=== SOURCE PASSAGE ===

“Pressure”: Chichester Festival Theatre

Jeremy Malies in West Sussex
28 April 2014

 

Rival meteorologists squabble for 72 hours over the most important weather forecast in history. Forget amphibious landings from the Trojan War, Henry V at Harfleur or the Gallipoli Campaign; more lives rested on predicting the weather in June 1944 than at any time. In a colonnaded manor house near Portsmouth, US General Dwight D. Eisenhower is given two consecutive sets of contradictory predictions about upcoming weather in the English Channel. His advisors are a failed pianist now brash celebrity Hollywood forecaster pitted against a dour Scot raised near the coast of Midlothian. Both times, Eisenhower ignores his compatriot and backs the judgement of the Brit. The drama is described in the play Pressure by actor-writer David Haig which has been revived from 2014 and opened at the Cambridge Arts Theatre.

Haig has seen the massive potential in the story and after initial doubts as to whether he could carry off the accent of the Scottish forecaster, James Stagg, played one of the leading roles. The piece follows almost classical unities of time and place (the action never leaves a planning office) and covers only 72 hours. While we hear aircraft overhead, major events take place offstage and are described to us. The science of weather is made not just palatable but absorbing through oversized isometric maps in Colin Richmond’s evocative design.

===

> **INSTRUCTIONS**
**A.** From the review of Pressure, reproduce the passage starting at "Rival meteorologists squabble" and ending at "Cambridge Arts Theatre.".
**B.** Which three past military episodes does the review of Pressure tell readers to forget?

=== AVAILABLE DATA ===

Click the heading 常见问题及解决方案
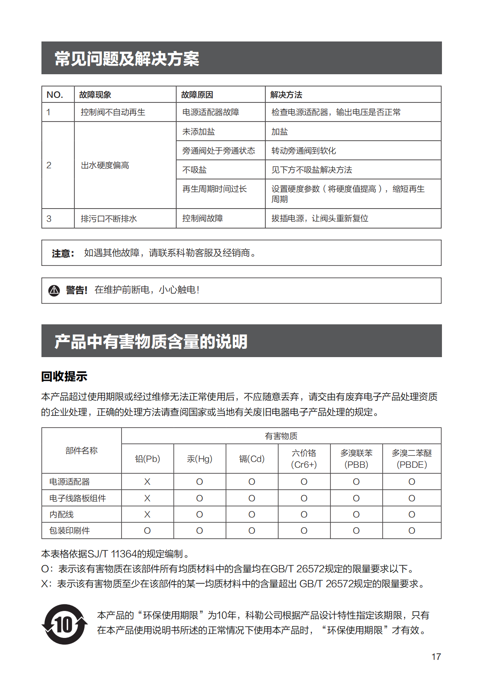tap(127, 58)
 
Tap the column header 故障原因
tap(197, 95)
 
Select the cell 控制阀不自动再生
tap(113, 112)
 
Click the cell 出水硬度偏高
tap(105, 165)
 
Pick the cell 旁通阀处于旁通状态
tap(218, 151)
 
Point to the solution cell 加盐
tap(279, 131)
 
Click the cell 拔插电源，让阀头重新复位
tap(320, 218)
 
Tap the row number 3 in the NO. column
tap(49, 219)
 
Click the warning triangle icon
tap(54, 290)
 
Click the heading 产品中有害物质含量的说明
tap(151, 341)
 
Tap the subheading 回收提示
tap(64, 376)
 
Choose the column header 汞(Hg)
tap(199, 459)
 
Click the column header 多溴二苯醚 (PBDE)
tap(412, 459)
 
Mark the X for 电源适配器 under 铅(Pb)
tap(147, 482)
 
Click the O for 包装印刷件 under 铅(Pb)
tap(147, 530)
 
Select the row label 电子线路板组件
tap(78, 498)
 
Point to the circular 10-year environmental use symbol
tap(65, 624)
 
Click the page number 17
tap(436, 657)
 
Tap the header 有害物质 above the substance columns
tap(281, 436)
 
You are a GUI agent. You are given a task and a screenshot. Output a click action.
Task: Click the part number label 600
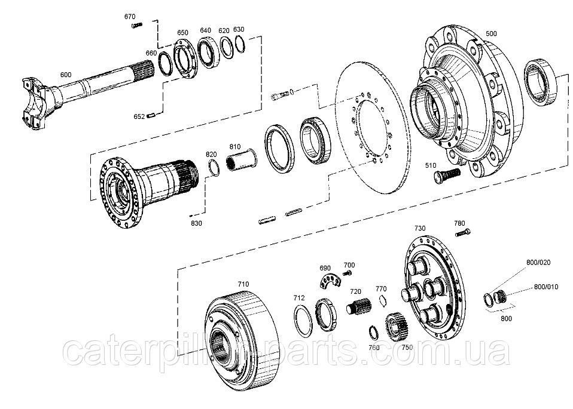[x=66, y=75]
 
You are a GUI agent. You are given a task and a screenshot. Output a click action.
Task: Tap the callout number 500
[x=491, y=33]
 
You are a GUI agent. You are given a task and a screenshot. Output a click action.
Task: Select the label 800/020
[x=538, y=262]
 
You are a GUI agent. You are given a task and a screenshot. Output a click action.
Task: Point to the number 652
[x=139, y=117]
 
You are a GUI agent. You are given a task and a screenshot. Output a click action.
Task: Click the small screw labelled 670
[x=137, y=25]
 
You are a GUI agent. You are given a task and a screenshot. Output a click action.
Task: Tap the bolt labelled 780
[x=463, y=232]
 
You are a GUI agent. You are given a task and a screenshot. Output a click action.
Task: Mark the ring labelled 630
[x=240, y=44]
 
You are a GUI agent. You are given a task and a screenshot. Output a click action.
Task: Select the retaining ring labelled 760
[x=373, y=333]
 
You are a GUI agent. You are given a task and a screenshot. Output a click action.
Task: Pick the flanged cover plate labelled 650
[x=185, y=58]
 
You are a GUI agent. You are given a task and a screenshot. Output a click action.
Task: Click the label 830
[x=196, y=223]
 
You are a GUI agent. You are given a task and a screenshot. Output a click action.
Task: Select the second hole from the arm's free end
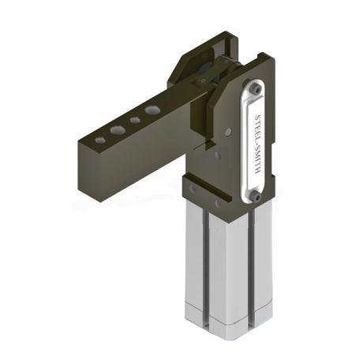click(x=118, y=128)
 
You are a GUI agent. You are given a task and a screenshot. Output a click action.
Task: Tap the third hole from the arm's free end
click(x=136, y=119)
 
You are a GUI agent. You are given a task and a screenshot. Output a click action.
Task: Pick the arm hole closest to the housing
click(x=152, y=109)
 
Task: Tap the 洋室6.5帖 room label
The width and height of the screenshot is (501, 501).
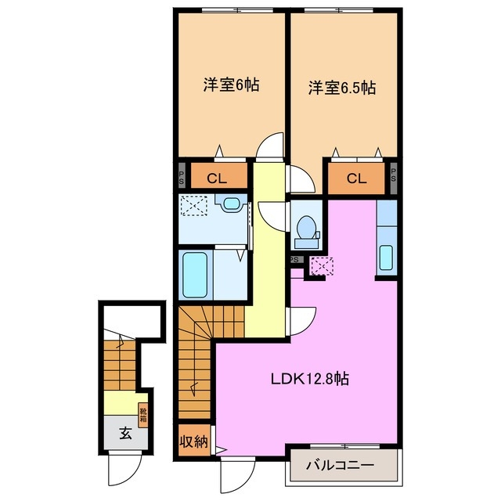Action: click(x=341, y=88)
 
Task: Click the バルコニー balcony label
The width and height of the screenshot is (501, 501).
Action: click(x=344, y=466)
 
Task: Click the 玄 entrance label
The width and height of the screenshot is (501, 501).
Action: click(x=124, y=432)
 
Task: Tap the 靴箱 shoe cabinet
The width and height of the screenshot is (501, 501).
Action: click(x=143, y=413)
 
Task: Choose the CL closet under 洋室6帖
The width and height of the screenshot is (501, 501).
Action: click(x=217, y=178)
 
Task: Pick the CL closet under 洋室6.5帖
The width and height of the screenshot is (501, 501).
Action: click(x=356, y=178)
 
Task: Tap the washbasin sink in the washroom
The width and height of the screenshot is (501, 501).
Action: click(x=231, y=205)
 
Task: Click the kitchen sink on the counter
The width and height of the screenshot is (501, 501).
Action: click(x=386, y=257)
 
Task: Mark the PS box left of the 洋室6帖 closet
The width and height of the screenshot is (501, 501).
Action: click(x=182, y=176)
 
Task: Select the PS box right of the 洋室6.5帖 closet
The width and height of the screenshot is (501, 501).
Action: click(x=393, y=177)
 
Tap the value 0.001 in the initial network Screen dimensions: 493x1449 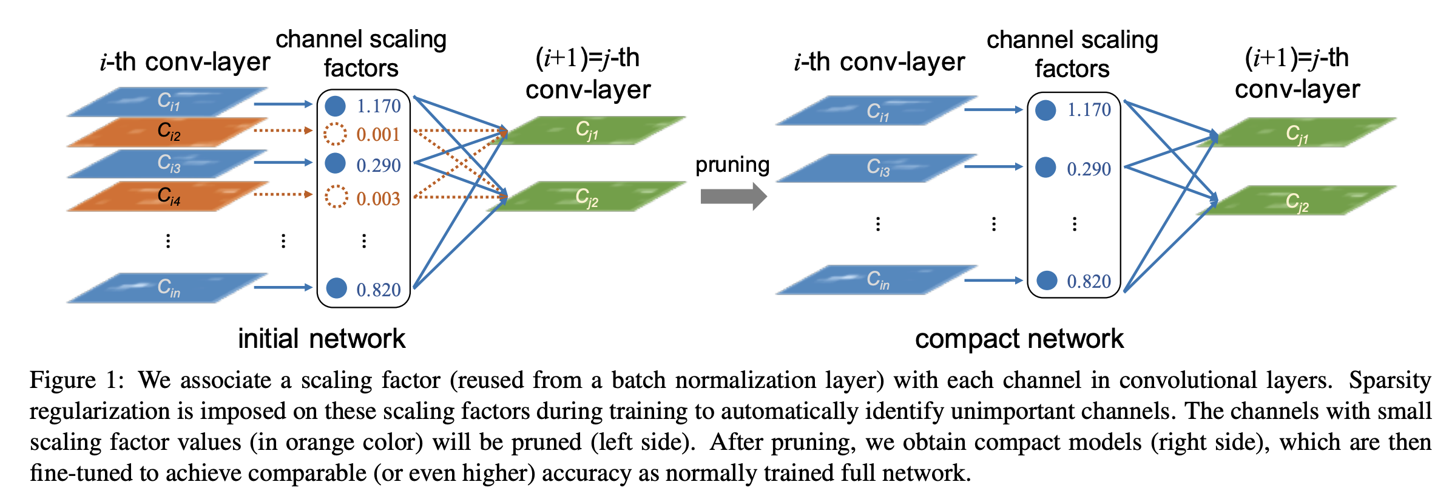point(378,134)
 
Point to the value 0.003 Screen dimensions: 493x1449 point(378,199)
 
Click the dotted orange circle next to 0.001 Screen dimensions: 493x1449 point(335,134)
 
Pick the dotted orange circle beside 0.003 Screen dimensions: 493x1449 point(336,197)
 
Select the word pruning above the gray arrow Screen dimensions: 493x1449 point(732,165)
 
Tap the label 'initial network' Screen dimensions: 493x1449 point(321,339)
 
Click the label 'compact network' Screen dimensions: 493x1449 point(1019,339)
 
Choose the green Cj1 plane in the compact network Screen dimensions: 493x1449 point(1297,133)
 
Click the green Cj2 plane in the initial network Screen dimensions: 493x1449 point(586,197)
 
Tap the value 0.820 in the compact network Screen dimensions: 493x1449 point(1089,281)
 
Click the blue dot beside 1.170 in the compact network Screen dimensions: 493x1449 point(1045,110)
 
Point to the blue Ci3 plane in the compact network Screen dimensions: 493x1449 point(877,168)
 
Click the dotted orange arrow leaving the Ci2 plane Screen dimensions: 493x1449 point(282,130)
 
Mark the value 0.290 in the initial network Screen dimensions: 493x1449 point(378,165)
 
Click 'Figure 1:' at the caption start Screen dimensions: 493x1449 point(76,381)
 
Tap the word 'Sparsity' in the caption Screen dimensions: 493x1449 point(1390,381)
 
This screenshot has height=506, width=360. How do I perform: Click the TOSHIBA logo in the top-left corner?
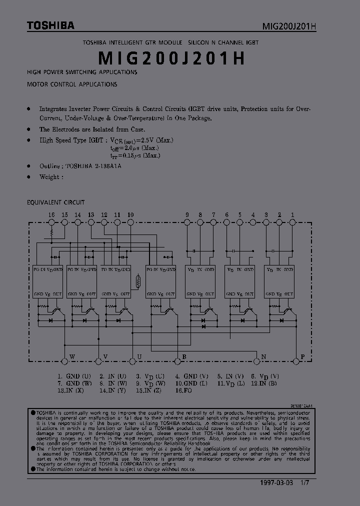point(50,24)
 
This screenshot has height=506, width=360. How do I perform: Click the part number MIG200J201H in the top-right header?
point(289,26)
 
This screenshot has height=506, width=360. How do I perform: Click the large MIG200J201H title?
point(172,58)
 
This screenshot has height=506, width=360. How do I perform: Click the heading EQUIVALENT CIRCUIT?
point(56,202)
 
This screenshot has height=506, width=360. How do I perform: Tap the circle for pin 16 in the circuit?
point(51,222)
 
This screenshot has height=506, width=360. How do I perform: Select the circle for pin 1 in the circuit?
point(292,222)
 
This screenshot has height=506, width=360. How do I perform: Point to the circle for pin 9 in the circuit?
point(187,222)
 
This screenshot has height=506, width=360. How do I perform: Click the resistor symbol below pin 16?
point(51,233)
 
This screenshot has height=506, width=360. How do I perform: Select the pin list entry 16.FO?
point(184,390)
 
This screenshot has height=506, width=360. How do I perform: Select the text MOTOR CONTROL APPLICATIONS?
point(72,84)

===

> **ANSWERS PROVIDED**
**A.**
Rival meteorologists squabble for 72 hours over the most important weather forecast in history. Forget amphibious landings from the Trojan War, Henry V at Harfleur or the Gallipoli Campaign; more lives rested on predicting the weather in June 1944 than at any time. In a colonnaded manor house near Portsmouth, US General Dwight D. Eisenhower is given two consecutive sets of contradictory predictions about upcoming weather in the English Channel. His advisors are a failed pianist now brash celebrity Hollywood forecaster pitted against a dour Scot raised near the coast of Midlothian. Both times, Eisenhower ignores his compatriot and backs the judgement of the Brit. The drama is described in the play Pressure by actor-writer David Haig which has been revived from 2014 and opened at the Cambridge Arts Theatre.

**B.**
Amphibious landings from the Trojan War
Henry V at Harfleur
The Gallipoli Campaign